_Written tasks_
1) Name each tool that participants used to select statements in the code selection experiment.
2) In the code selection experiment, how many groups were participants randomly assigned to?
3) Using the results table in the code selection experiment, explain why Box View is judged the most accurate tool.

_Passage shown_
-- Begin --

Experiment 1: Code Selection

In this experiment, I compared how fast people select statements in open-source Java code using three tools. Using a randomized blocked experiment design, I randomly assigned each participant to one of five groups. Within each group, each subject was told to use a keyboard or mouse (subject's choice), Selection Assist, or Box View to select every if statement in several predefined methods. Between groups, tool usage and code selection order was randomized. Essentially, each programmer was told to select about 20 if statements with each tool. Each subject was trained for a few minutes on how to use each tool and was allowed to practice using each tool on some example code. I recorded whether each programmer selected the statement correctly (ignoring whitespace), and how long it took to select each statement. A summary of the results across all participants is shown below:

Tool Total Mis-selected
If Statements
Total Correctly Selected
If Statements
Mean Selection Time Selection Time as Percentage of
Mouse/Keyboard Selection Time
Keyboard/Mouse 37 303 10.2 seconds 100%
Selection Assist 6 355 5.5 seconds 54%
Box View 2 357 7.8 seconds 71%

The data in this table shows that Selection Assist allowed the programmer to select statements fastest, but Box View allows the most accurate selection. Both Selection Assist and Box View were faster and more accurate than the keyboard or mouse.

-- End --

_Data shown_
-- Begin --

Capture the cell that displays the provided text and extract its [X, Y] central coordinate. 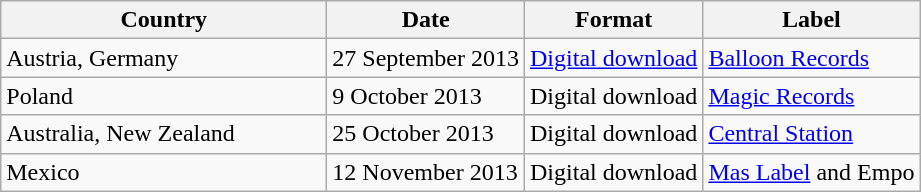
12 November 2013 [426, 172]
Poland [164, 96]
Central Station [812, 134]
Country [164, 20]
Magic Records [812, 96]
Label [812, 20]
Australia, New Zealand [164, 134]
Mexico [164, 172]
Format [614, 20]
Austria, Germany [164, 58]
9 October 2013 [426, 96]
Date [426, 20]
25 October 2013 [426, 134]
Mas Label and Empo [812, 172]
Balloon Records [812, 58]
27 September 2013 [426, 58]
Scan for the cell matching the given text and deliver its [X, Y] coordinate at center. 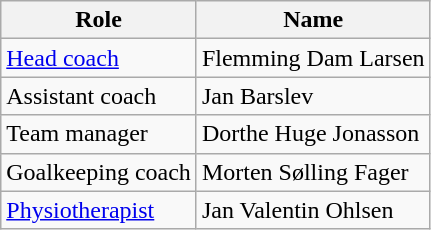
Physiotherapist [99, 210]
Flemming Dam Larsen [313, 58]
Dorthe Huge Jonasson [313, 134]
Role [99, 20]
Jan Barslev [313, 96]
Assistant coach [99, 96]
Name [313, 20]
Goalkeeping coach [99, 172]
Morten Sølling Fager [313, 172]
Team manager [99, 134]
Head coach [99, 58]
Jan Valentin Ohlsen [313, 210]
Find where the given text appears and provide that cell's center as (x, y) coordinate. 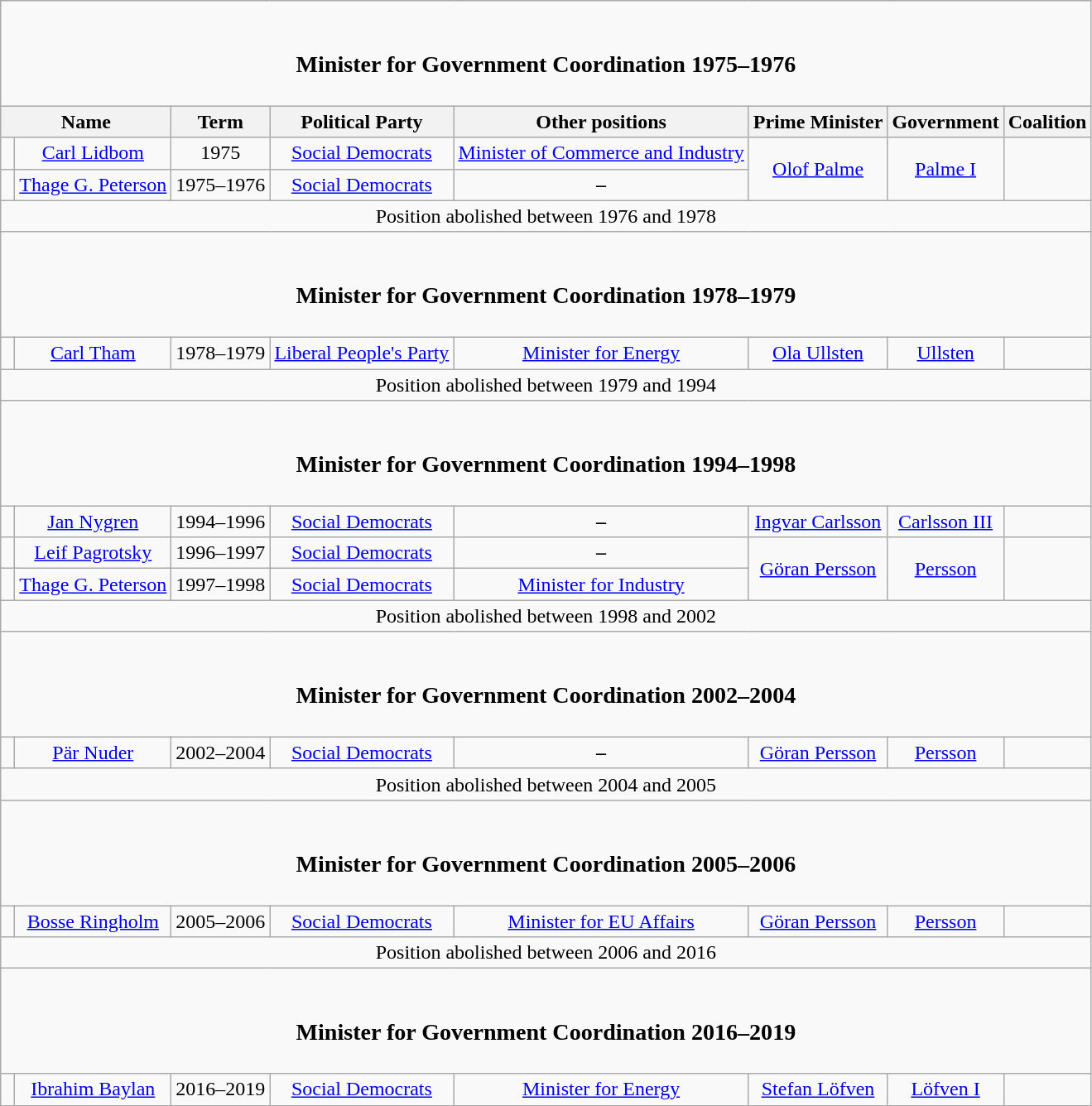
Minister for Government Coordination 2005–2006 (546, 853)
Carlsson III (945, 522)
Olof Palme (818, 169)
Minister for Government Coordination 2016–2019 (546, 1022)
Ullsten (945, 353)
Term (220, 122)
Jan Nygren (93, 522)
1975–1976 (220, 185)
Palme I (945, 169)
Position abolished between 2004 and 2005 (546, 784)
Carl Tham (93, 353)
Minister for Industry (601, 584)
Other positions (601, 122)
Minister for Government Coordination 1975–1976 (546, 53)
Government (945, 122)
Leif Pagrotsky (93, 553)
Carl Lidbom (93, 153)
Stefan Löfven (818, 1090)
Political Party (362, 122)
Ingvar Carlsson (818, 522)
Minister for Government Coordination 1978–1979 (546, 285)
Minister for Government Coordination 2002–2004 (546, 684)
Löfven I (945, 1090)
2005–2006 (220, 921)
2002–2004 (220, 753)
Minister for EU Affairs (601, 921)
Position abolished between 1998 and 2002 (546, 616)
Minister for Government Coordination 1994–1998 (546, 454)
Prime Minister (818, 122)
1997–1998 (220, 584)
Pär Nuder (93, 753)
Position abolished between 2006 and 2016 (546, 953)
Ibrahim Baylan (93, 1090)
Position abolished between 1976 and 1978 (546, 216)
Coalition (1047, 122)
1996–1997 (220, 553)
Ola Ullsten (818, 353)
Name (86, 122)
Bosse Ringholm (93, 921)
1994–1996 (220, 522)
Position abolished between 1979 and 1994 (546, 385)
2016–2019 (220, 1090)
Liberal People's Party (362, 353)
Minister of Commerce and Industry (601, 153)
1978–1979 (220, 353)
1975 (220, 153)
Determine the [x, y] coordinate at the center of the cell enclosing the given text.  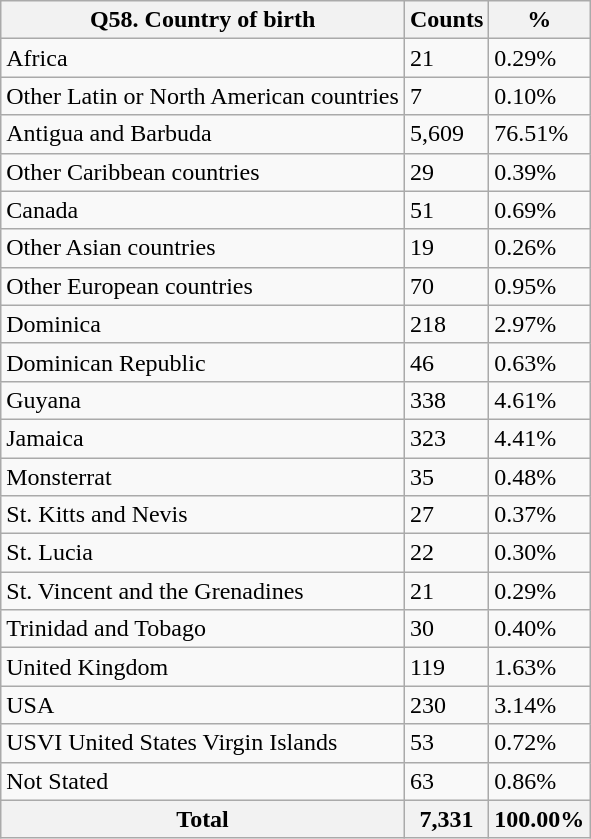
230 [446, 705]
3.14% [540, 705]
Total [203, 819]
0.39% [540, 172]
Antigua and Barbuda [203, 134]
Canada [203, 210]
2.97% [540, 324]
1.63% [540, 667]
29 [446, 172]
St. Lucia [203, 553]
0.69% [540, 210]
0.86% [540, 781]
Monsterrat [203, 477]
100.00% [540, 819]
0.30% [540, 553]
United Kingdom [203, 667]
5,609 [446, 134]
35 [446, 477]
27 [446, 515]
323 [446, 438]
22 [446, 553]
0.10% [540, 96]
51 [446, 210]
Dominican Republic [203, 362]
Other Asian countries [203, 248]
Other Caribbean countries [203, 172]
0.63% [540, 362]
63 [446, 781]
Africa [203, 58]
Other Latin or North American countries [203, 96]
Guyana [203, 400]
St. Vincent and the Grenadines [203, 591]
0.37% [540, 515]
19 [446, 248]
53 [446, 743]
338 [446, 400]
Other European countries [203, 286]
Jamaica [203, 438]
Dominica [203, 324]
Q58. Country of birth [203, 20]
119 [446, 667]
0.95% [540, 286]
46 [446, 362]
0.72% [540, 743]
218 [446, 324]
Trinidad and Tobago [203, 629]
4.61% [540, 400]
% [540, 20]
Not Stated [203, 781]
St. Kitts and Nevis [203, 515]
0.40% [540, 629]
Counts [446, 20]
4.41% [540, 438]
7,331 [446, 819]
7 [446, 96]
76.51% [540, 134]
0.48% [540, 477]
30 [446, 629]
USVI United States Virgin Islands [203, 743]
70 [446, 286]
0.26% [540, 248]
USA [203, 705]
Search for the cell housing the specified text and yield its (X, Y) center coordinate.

-- End --

_Results for each task_
1) Keyboard/Mouse, Selection Assist, and Box View

2) Five groups.

3) Box View had the fewest mis-selected if statements (2) and the most correctly selected if statements (357) of the three tools.